EXERCISE TASK — Write out everything from "In college, I" down to "about another person." in the essay below about a nature walk, word for word.

PASSAGE —
■ ■ ■ ■
Nature Walk: A Rant About Dicks

The first time I saw a penis, it was ejaculating onto a sliding glass door, feet away from me and four other 14-year-old girls. The second time I saw a penis was not long after that, when I was forced into my first sexual experience. The penis I saw most recently belonged to a stranger, and he decided to show it to me while I was alone on a hike. That was today.

After a lousy morning, I went to the woods to feel more sane. I went to a nearby nature preserve a friend recommended. I brought my dog. It was 4:30 when I arrived. I texted my partner where I was.

A few hundred yards down the trail, I was already breathing more deeply. Ahead, at a fork in the trail, I saw a man. I tightened. I considered turning around. He was studying a map. I took a breath and chided myself for feeling so nervous. Even though there was no one else really around. Even though I was a woman walking alone. Even though the news is filled with phrases like “I moved on her like a bitch” and “Grab them by the pussy.” I was taking a hike. It was the middle of the afternoon. I said hello and walked on.

In college, I spent a summer trying to take a different hike every day. Sometimes I went with a friend, but often I was alone. I had a book with trail maps, a bottle of water, and my legs. I hiked dozens and dozens of miles that summer, and the years before and after. Alone. I worried about an afternoon thunderstorm or the setting sun. I worried about stepping on a copperhead or crossing a bear cub. But I did not worry about another person.
■ ■ ■ ■
COLLECTED MATERIAL —

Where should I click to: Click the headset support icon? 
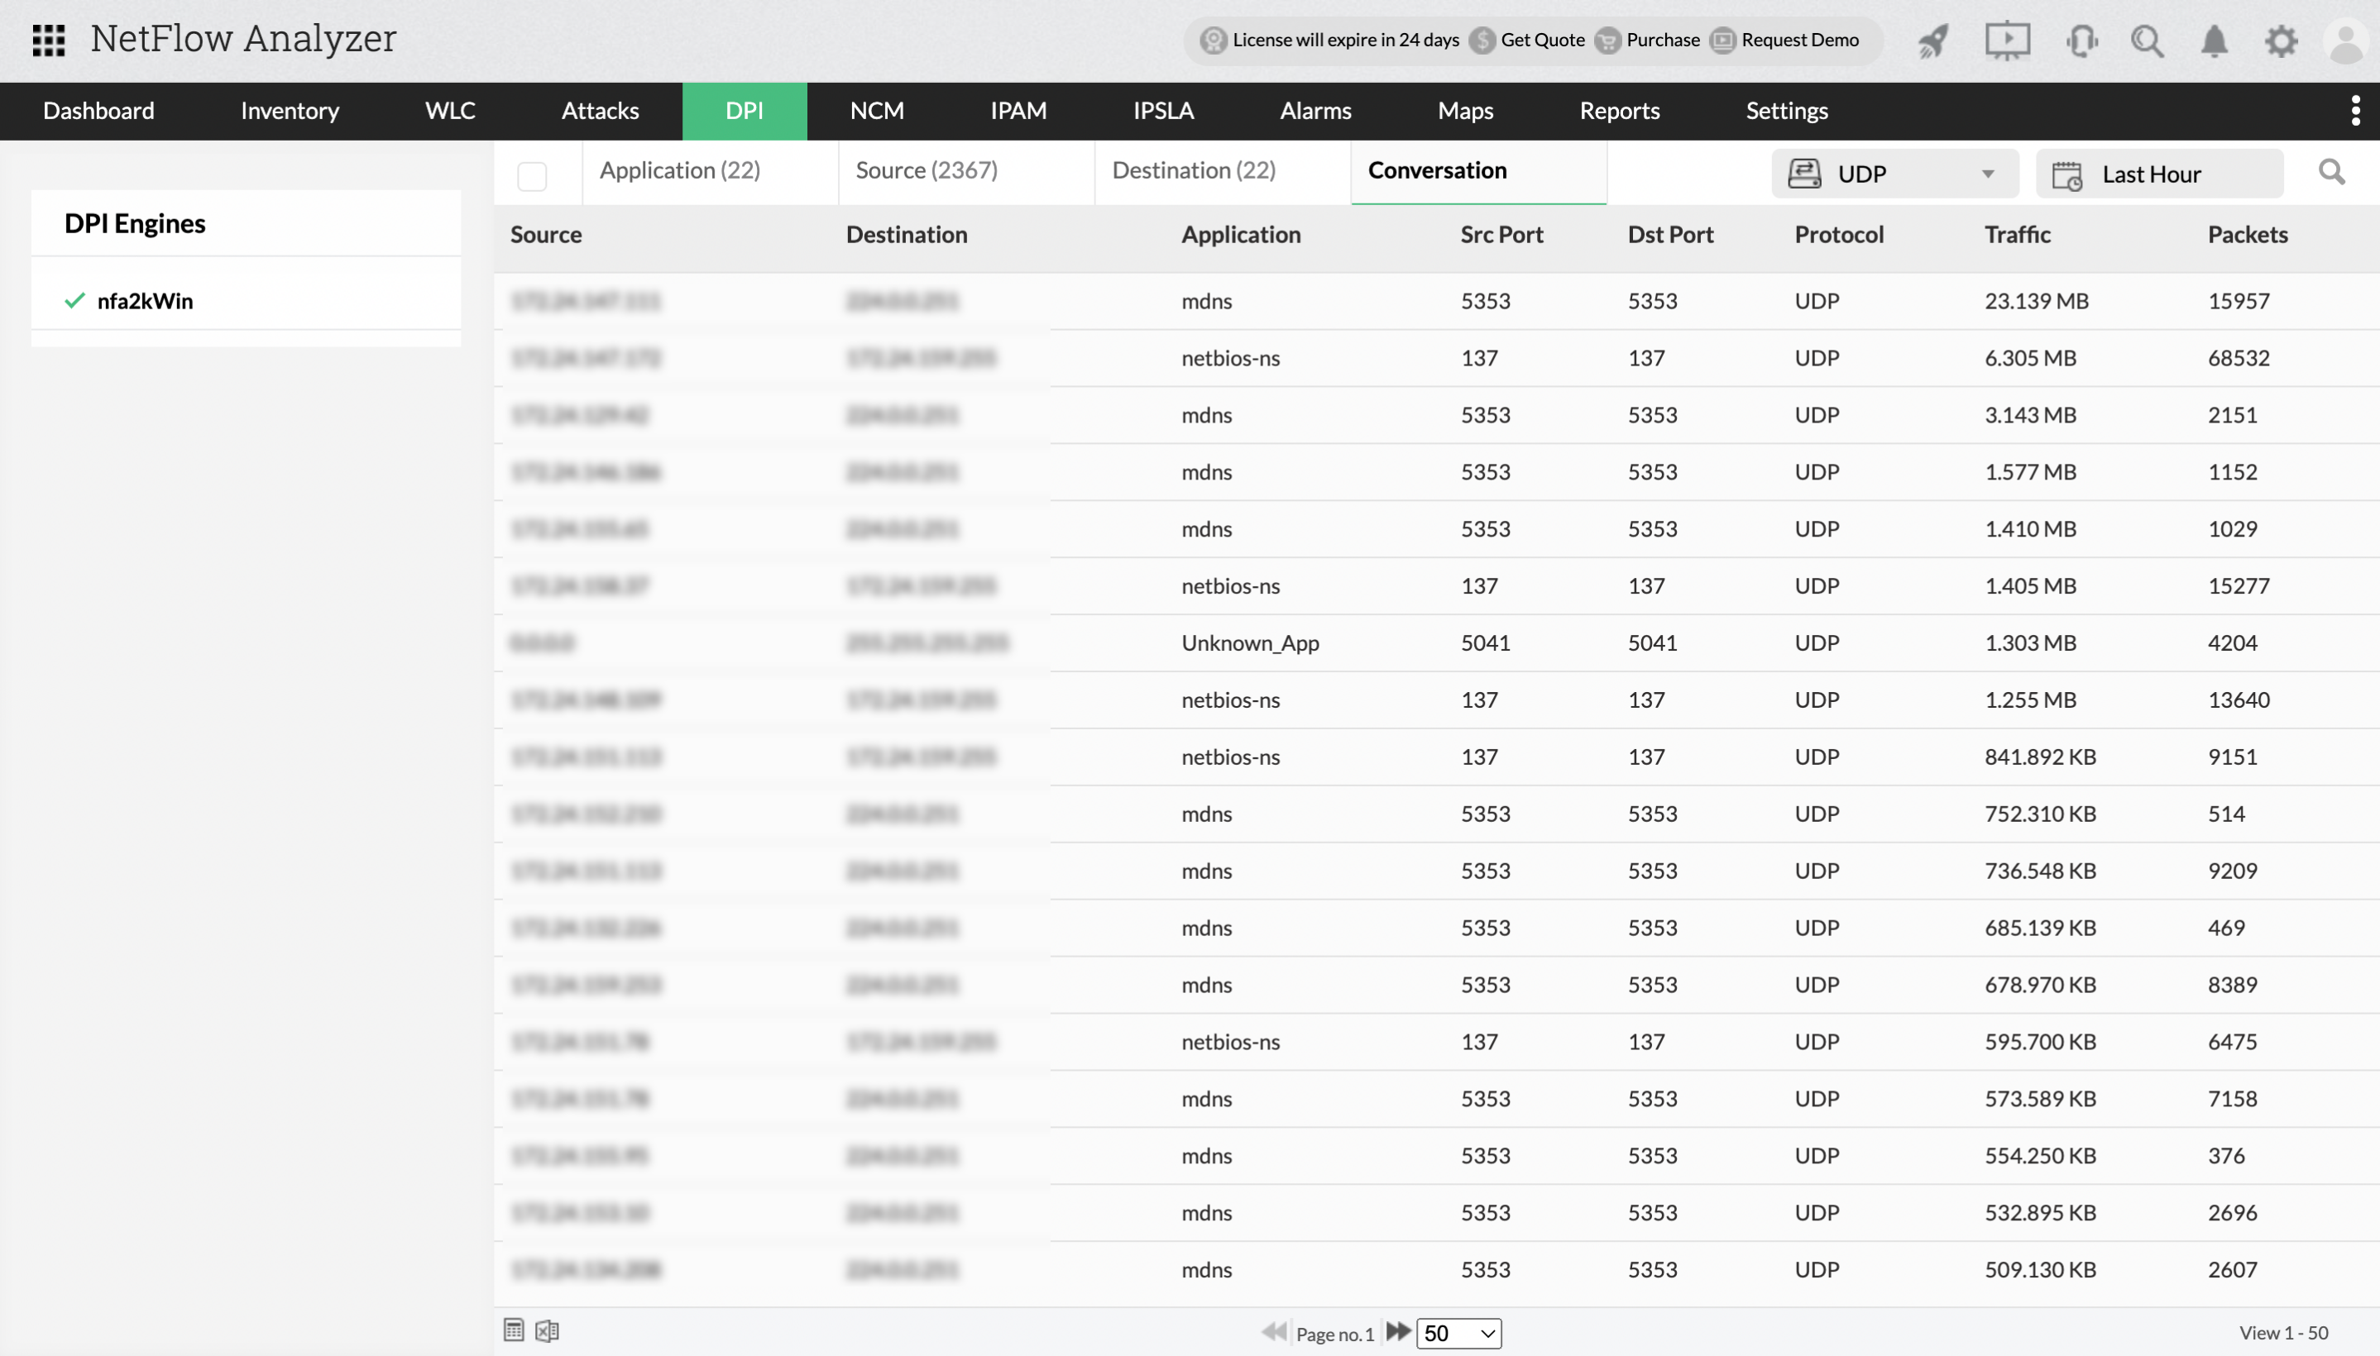click(2081, 41)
■ ■ ■ ■
FULL ANSWER —
In college, I spent a summer trying to take a different hike every day. Sometimes I went with a friend, but often I was alone. I had a book with trail maps, a bottle of water, and my legs. I hiked dozens and dozens of miles that summer, and the years before and after. Alone. I worried about an afternoon thunderstorm or the setting sun. I worried about stepping on a copperhead or crossing a bear cub. But I did not worry about another person.